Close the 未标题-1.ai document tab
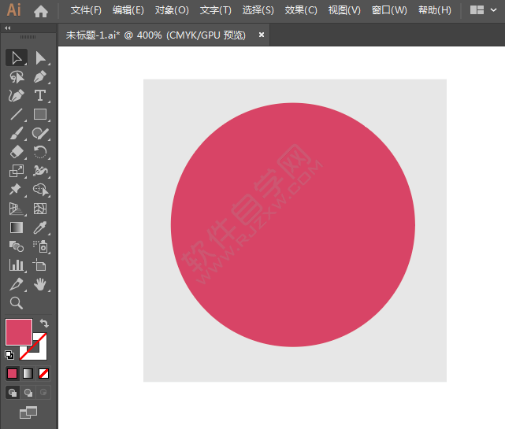 262,35
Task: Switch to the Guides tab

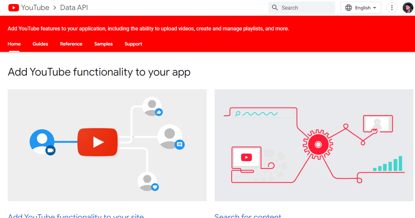Action: tap(40, 44)
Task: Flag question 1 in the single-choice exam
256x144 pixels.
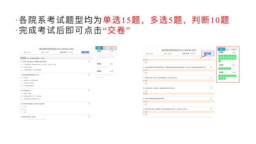Action: pyautogui.click(x=89, y=62)
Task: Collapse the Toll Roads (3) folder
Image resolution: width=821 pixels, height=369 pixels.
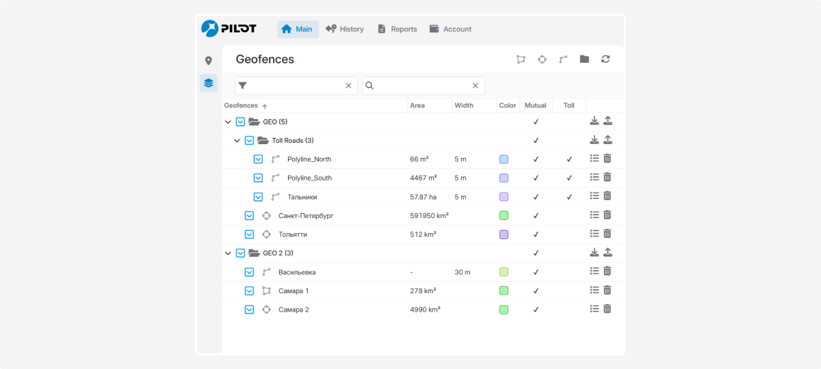Action: tap(237, 141)
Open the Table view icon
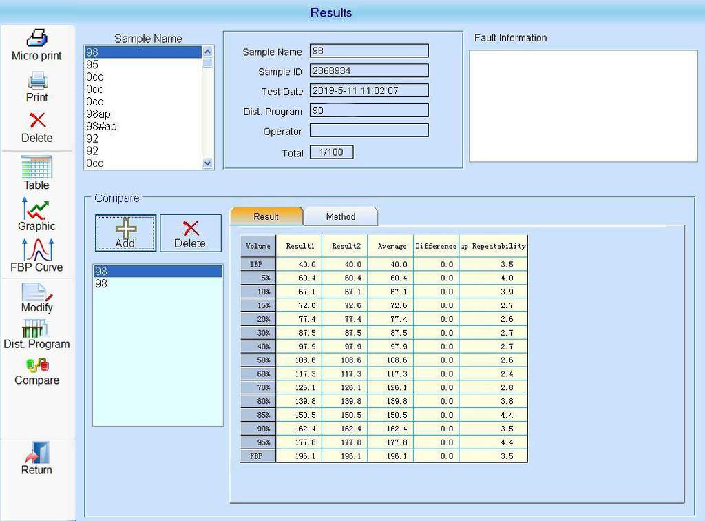This screenshot has height=521, width=705. pos(36,167)
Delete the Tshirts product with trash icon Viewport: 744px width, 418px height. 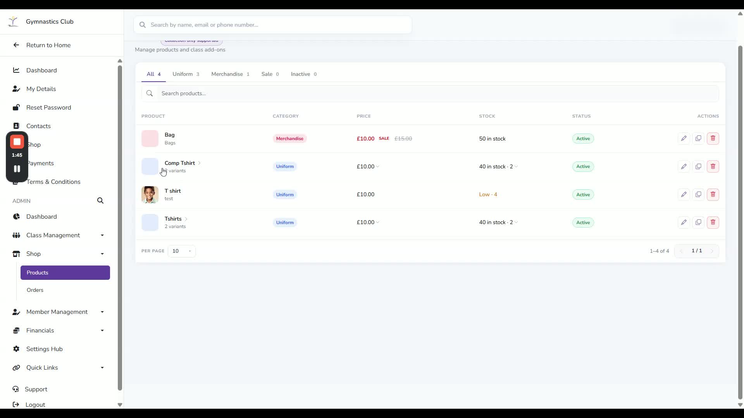pyautogui.click(x=713, y=222)
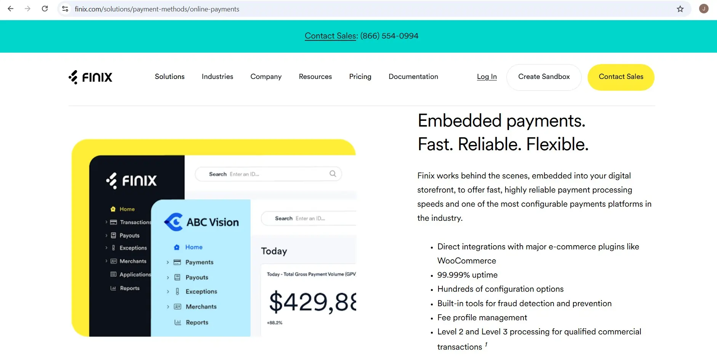Viewport: 717px width, 363px height.
Task: Bookmark this page with star icon
Action: coord(680,9)
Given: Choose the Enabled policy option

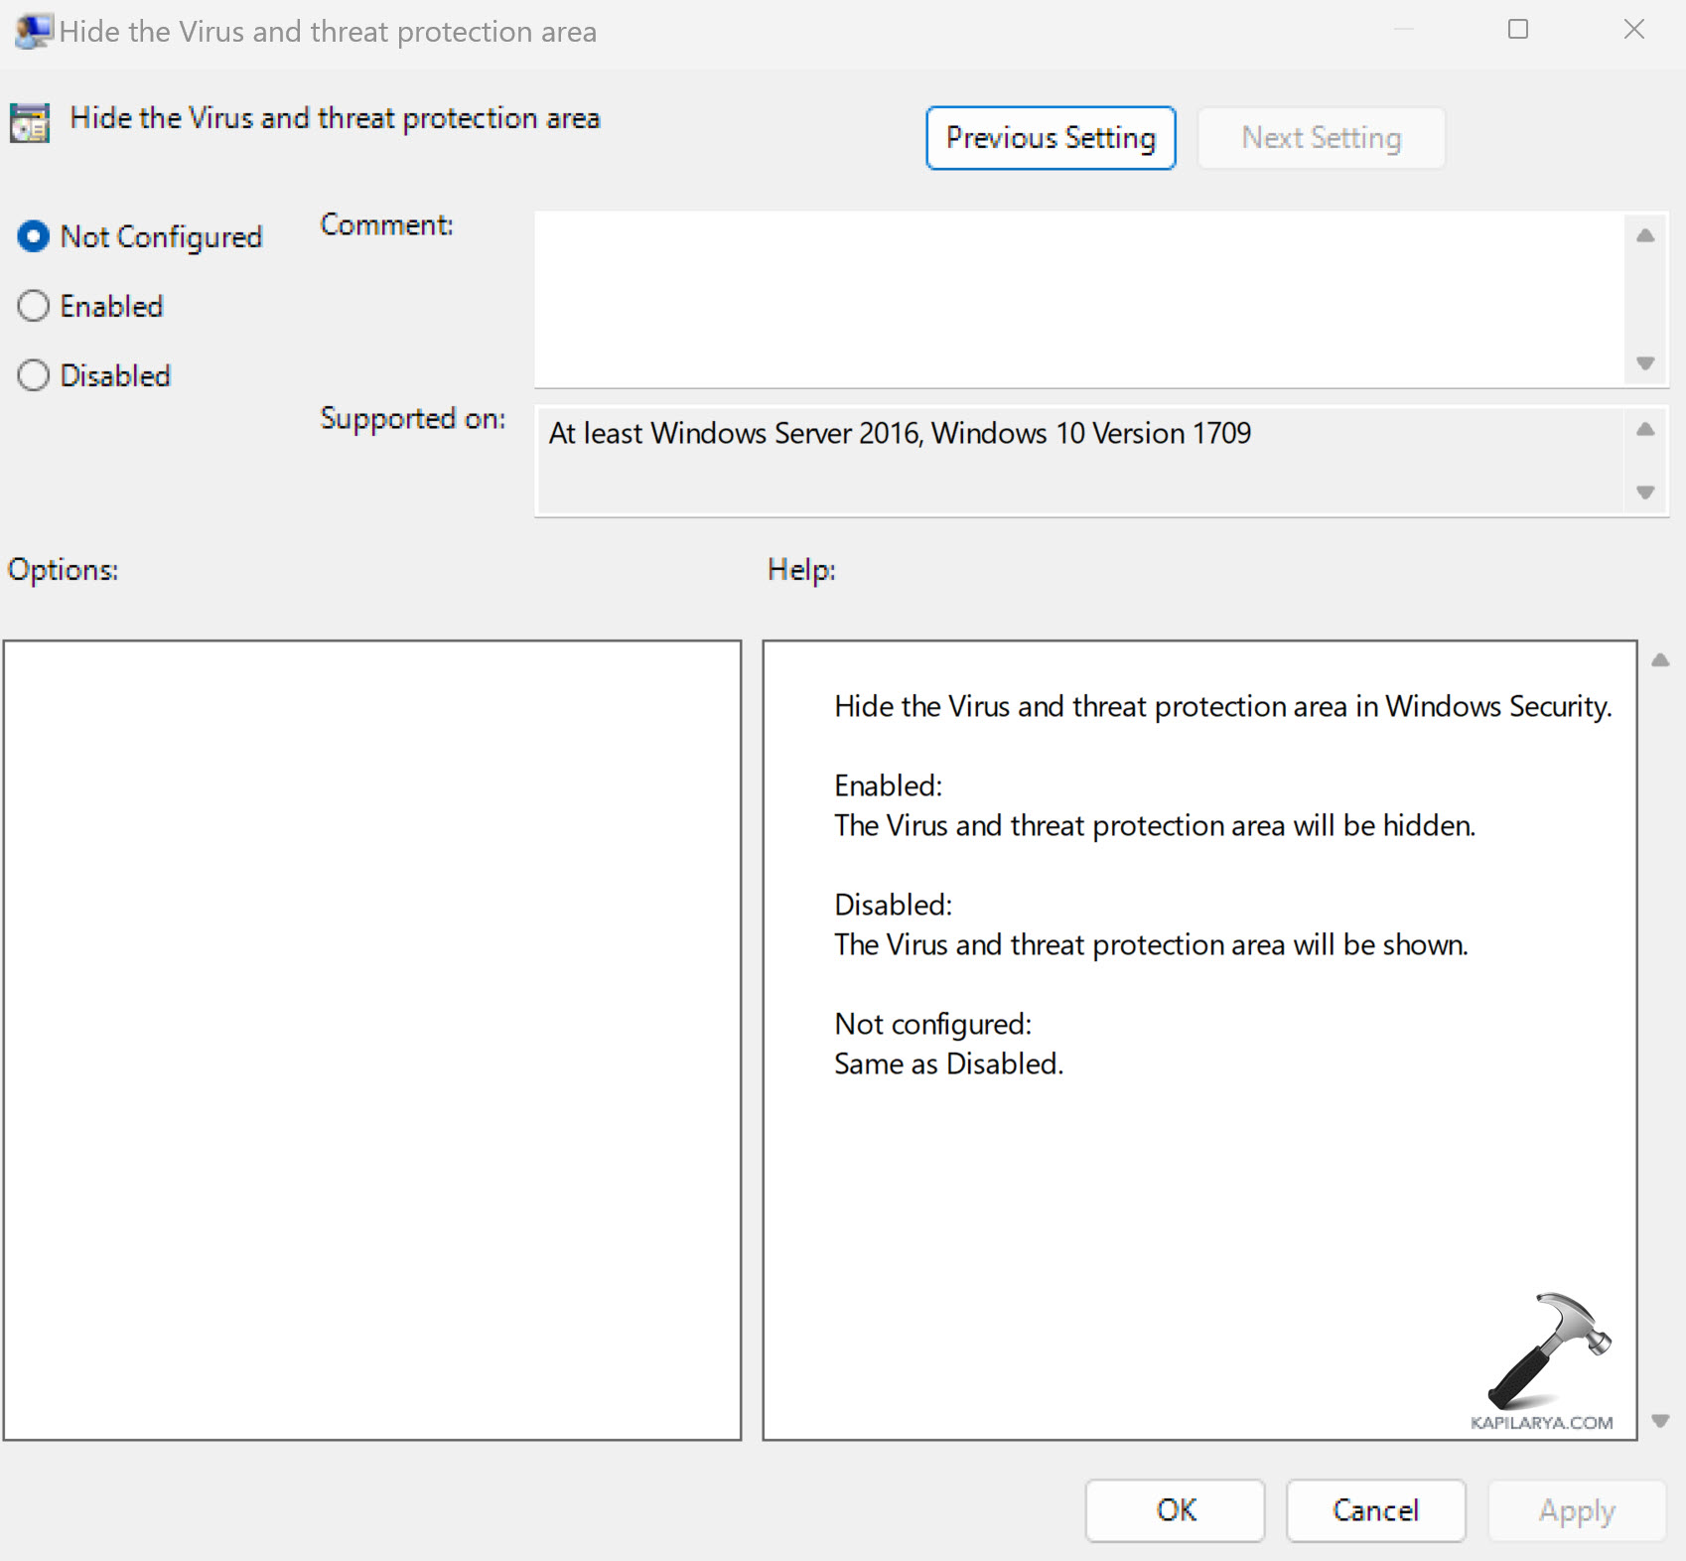Looking at the screenshot, I should pyautogui.click(x=34, y=306).
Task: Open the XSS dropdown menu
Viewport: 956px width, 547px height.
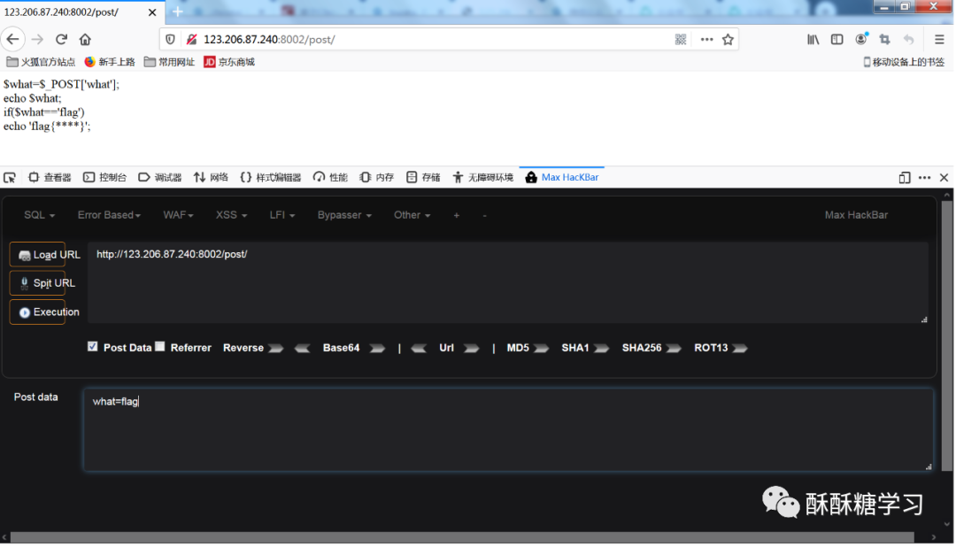Action: point(230,214)
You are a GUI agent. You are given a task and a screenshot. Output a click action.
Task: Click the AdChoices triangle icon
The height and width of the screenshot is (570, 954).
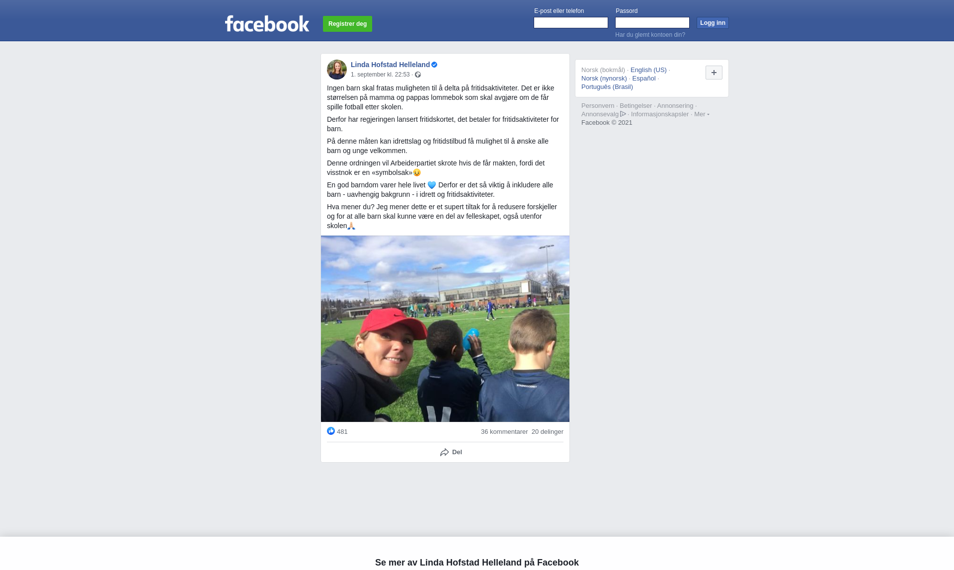(x=623, y=114)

→ **Instructions for the task**
Output, exactly and only, the lines beginning with the one that contains "You are a GUI" and ending at the last line of the records above. Drop the pictures.

→ **Response to this task**
You are a GUI agent. You are given a task and a screenshot. Output a click action.
Task: Click the AdChoices triangle icon
The height and width of the screenshot is (570, 954).
(x=623, y=114)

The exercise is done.